The extended focused assessment with sonography for trauma (E-FAST)


Figure 4.1 Potential spaces in the peritoneal cavity. (a) Transverse and (b) midline longitudinal views. Artwork created by Emily Evans © Cambridge University Press.



Figure 4.2 Gutters in the abdominal cavity. Artwork created by Emily Evans © Cambridge University Press.

Theoretically, free intraperitoneal fluid would collect first in the lowest point of the supine abdominal cavity (i.e. the pelvic cavity) (Figure 4.1b). In reality, however, this potential space is quite small, and any clinically significant intraperitoneal fluid will overflow into the right upper quadrant via the right paracolic gutter. With fluid originating from the left upper quadrant (LUQ), free fluid often accumulates first in the subphrenic space before overflowing into the splenorenal recess, and subsequently the Morison’s pouch (Figure 4.2).


Technique


Point-of-care questions


1. Is free fluid/blood in the abdomen present?

2. Is fluid/blood in the pericardium present?

3. Is fluid/blood in the thorax present?

4. Is a pneumothorax present?

Transducer selection and orientation

For the most part, the abdominal portion of the E-FAST examination is performed with a low-frequency (2–5 MHz), curvilinear ultrasound transducer. This ensures good penetration and adequate visualization of the anatomical structures in question. For smaller children, the phased-array transducer (2–8 MHz) may also be used since it has a smaller footprint and a higher frequency. Finally, since the lungs are more superficial compared to the abdominal solid organs, a higher frequency linear transducer (5–10 MHz) is preferable for this part of the E-FAST examination. Alternatively, the low-frequency abdominal transducer may be utilized to acquire lung images. In performing ultrasonography at the right and left upper quadrants, the indicator should be angled posteriorly, approximately 10°, in order to scan along the longitudinal axis of the kidneys (Figure 4.3).



Figure 4.3 Transducer orientation. In order to obtain proper right upper quadrant and left upper quadrant views of the FAST examination, the indicator should be obliquely oriented, and angled posteriorly approximately 10° in order to scan along the long-axis of the kidneys.

Patient position and preparation

The patient should be in the supine position for the E-FAST. For the majority of patients, the most sensitive location for detecting intra-abdominal fluid is at the most dependent portion of the peritoneal cavity – Morison’s pouch, or the right upper quadrant. It is important to note that, in smaller children, their most dependent portion may actually be the pelvis rather than Morison’s pouch.


In order to improve the sensitivity for detecting fluid in the abdominal cavity, the patient may be in 5–10° Trendelenburg position.
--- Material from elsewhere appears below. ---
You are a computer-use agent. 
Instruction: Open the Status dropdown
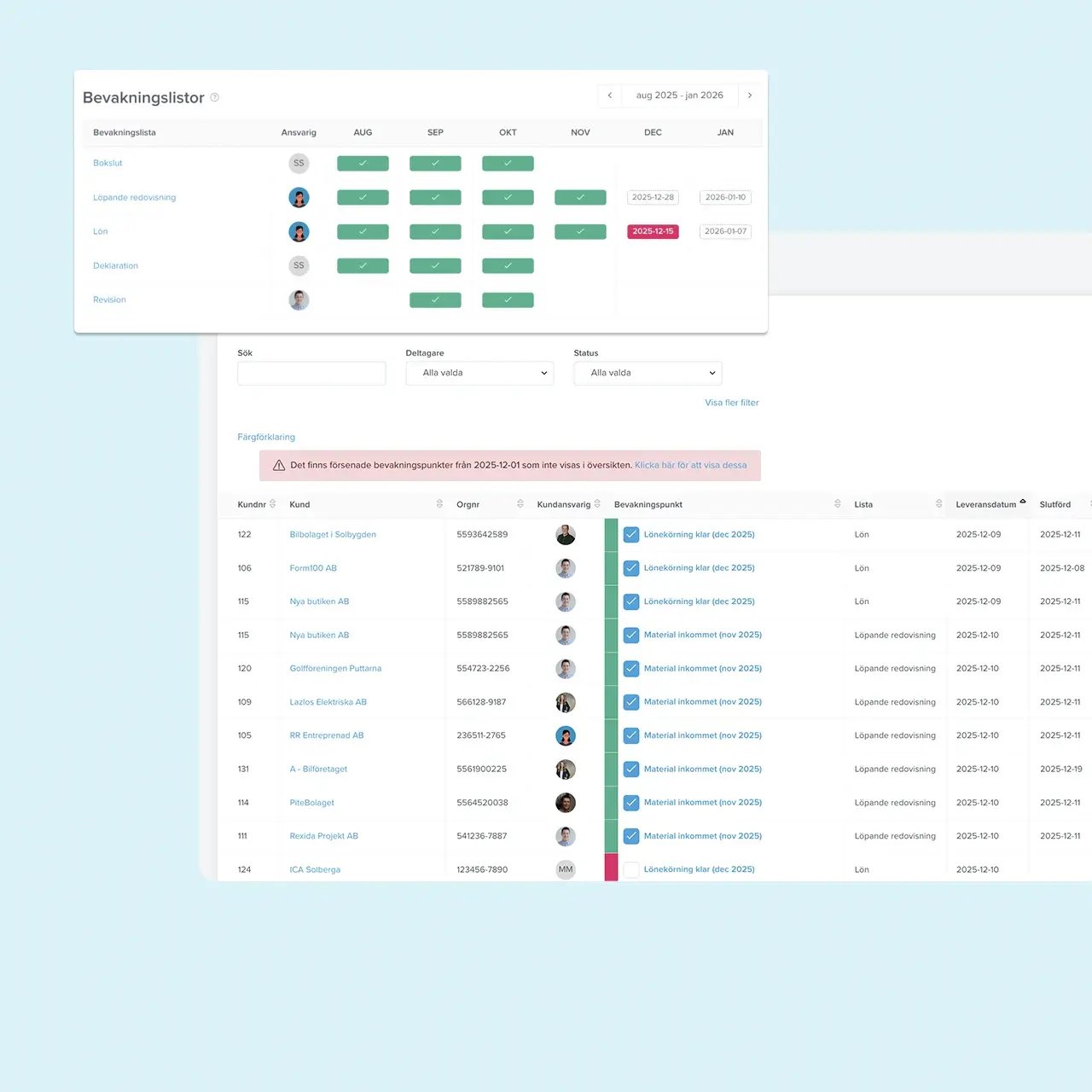coord(648,373)
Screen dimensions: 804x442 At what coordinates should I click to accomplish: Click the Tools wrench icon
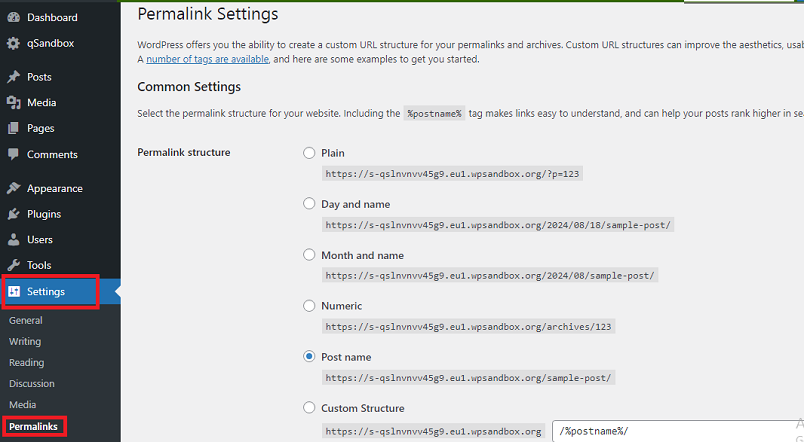13,265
Likewise, positioning the patient in a reverse Trendelenburg position may increase the sensitivity of the subxiphoid and suprapubic views. The right upper quadrant scan should be completed prior to log-rolling a trauma patient, in order to maximize its sensitivity for detecting intra-abdominal fluid.


Ultrasound imaging: views

Ideally the E-FAST should be completed in less than five minutes at the patient’s bedside. The E-FAST is performed in the four standard views, in addition to the bilateral lung examinations (Figure 4.4).



Figure 4.4 Probe positioning for the E-FAST examination. The recommended order is to first obtain Morison’s view at the right upper quadrant, since it is the most sensitive. Then, the left upper quadrant view. The kidney on the left is located more superior and posterior than the right. Next, obtain the suprapubic windows. Then, the subxiphoid view, since depth will need to be increased. Finally, the lung examinations are performed with the linear high-frequency transducers.
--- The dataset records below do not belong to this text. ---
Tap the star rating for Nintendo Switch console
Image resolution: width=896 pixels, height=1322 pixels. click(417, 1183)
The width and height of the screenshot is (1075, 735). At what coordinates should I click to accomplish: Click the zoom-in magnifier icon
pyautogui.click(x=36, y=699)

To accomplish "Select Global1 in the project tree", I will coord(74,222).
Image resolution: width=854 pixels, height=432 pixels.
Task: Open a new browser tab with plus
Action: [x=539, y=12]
Right upper quadrant (Morison’s) view

The purpose of the right upper quadrant view is to visualize the region where the right kidney is adjacent to the liver (Morison’s pouch). This is likely the most important view of the E-FAST examination, since free fluid from abdominal organ injuries usually collects here first. Approximately 85% of positive FAST examinations have fluid in the right upper quadrant. As little as 250 mL of intra-abdominal fluid can be visualized. Start by placing the transducer in the longitudinal/coronal orientation, with the indicator towards the patient’s head (Figure 4.5a). Begin imaging at the costal margin, at approximately the midaxillary line. Once the hepatorenal junction is visualized, sweep through the entire kidney – anterior to posterior, superior to inferior – to complete the scan. By moving the transducer slightly cephalad, the diaphragm can be visualized as well on this view.



Figure 4.5 Right upper quadrant (Morison’s) view. (a) Transducer placement at the right upper quadrant (RUQ). (b) Illustration of transducer placement and relevant anatomy Artwork created by Emily Evans © Cambridge University Press. (c) Normal ultrasound image of Morison’s pouch. (d) Illustration of important structures visualized in the ultrasound image including the kidney, diaphragm, and liver. Illustration by Laura Berg, MD.
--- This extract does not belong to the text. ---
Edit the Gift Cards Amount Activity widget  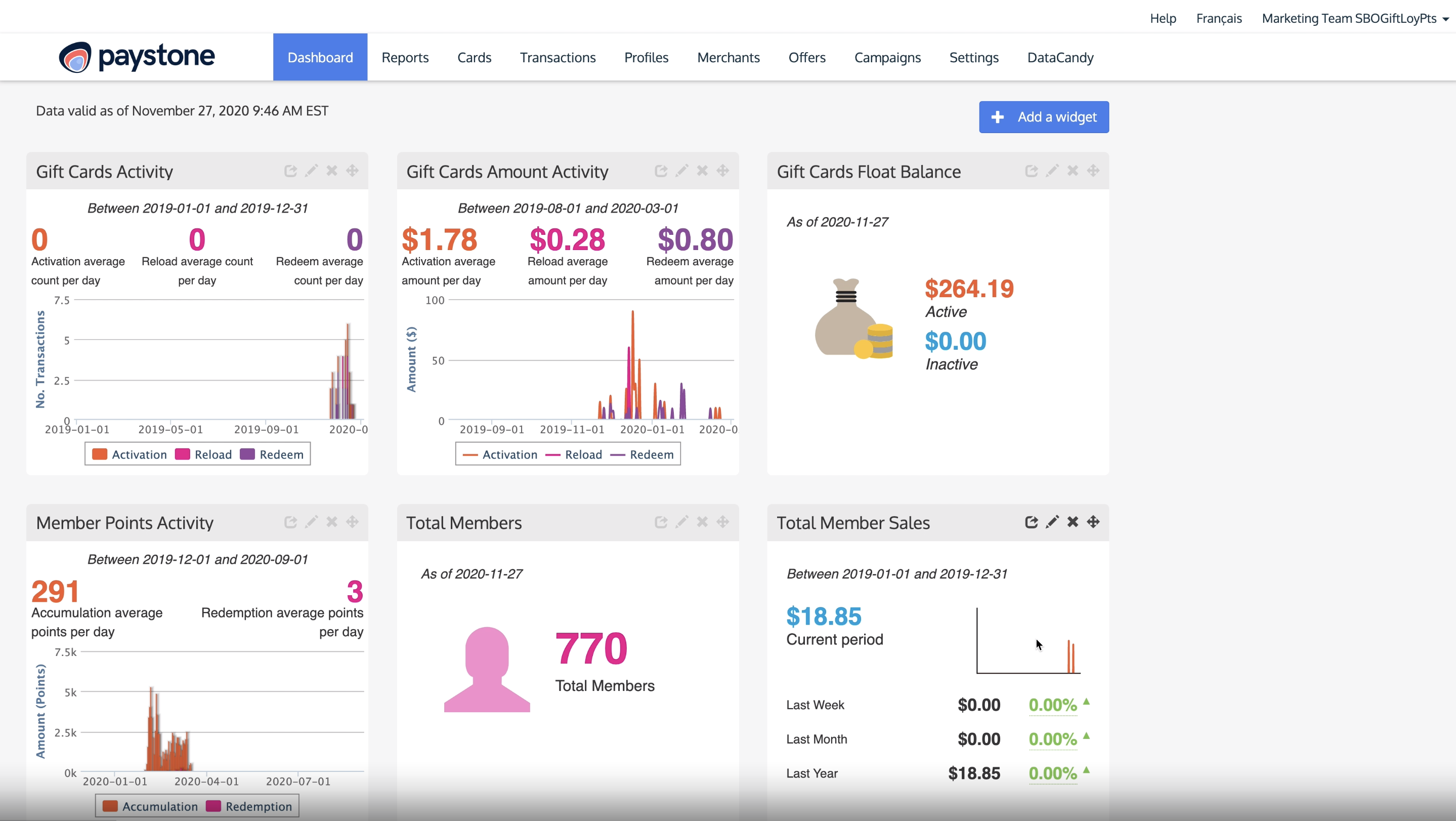point(681,171)
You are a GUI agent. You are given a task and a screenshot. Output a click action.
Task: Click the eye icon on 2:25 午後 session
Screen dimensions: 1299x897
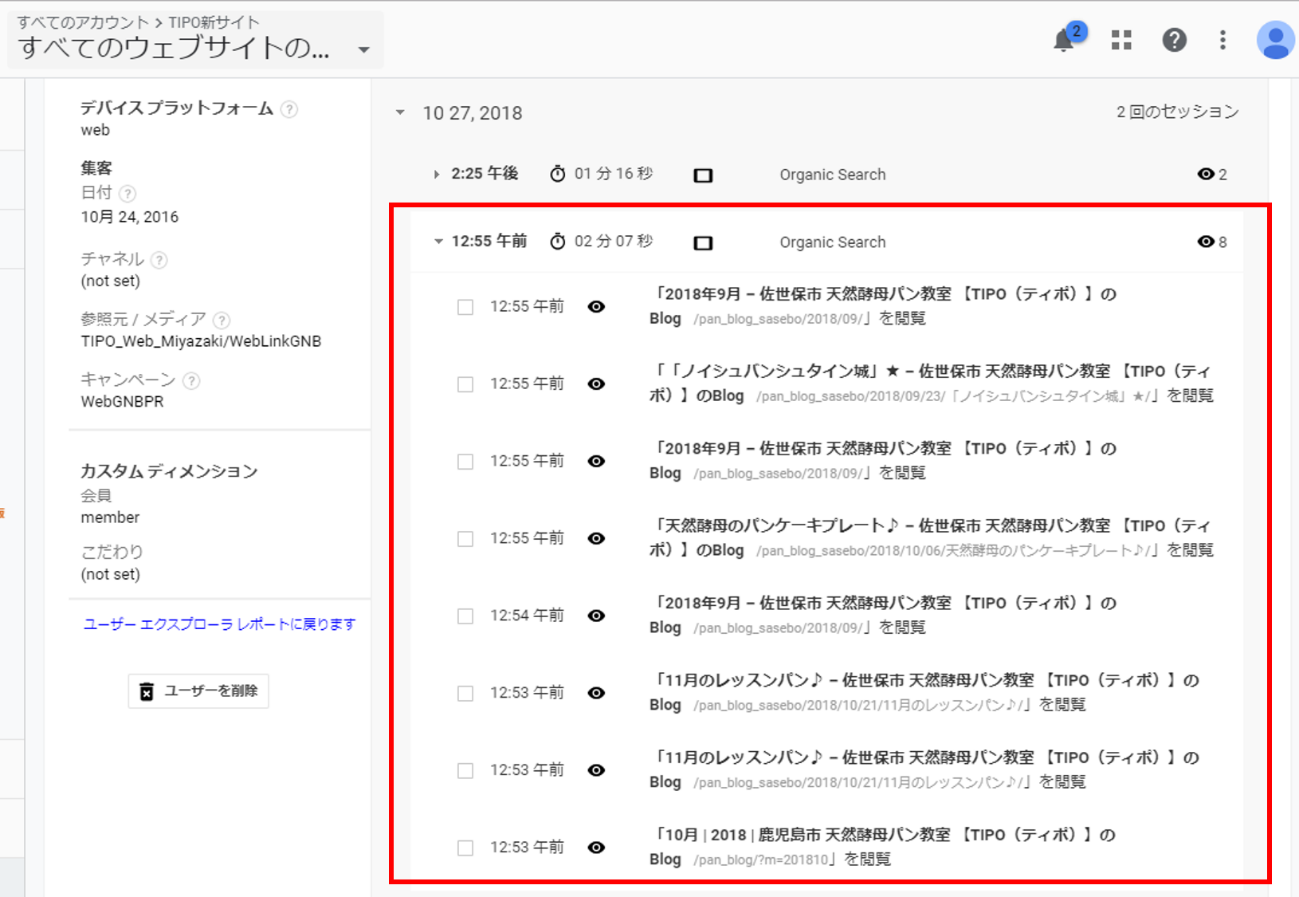click(1206, 175)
Normally Morison’s pouch appears as a bright white line between the liver and the right kidney (Figure 4.5bd). Free fluid, most commonly from intra-abdominal blood in the case of trauma, would appear anechoic. The diaphragm, if visualized, appears as another hyperechoic, or bright white, structure cephalad to the liver. When encountering difficulties visualizing Morison’s pouch, it is often helpful to move the transducer longitudinally along the rib cage or anteriorly/posteriorly to try to bring the right kidney then the liver into view.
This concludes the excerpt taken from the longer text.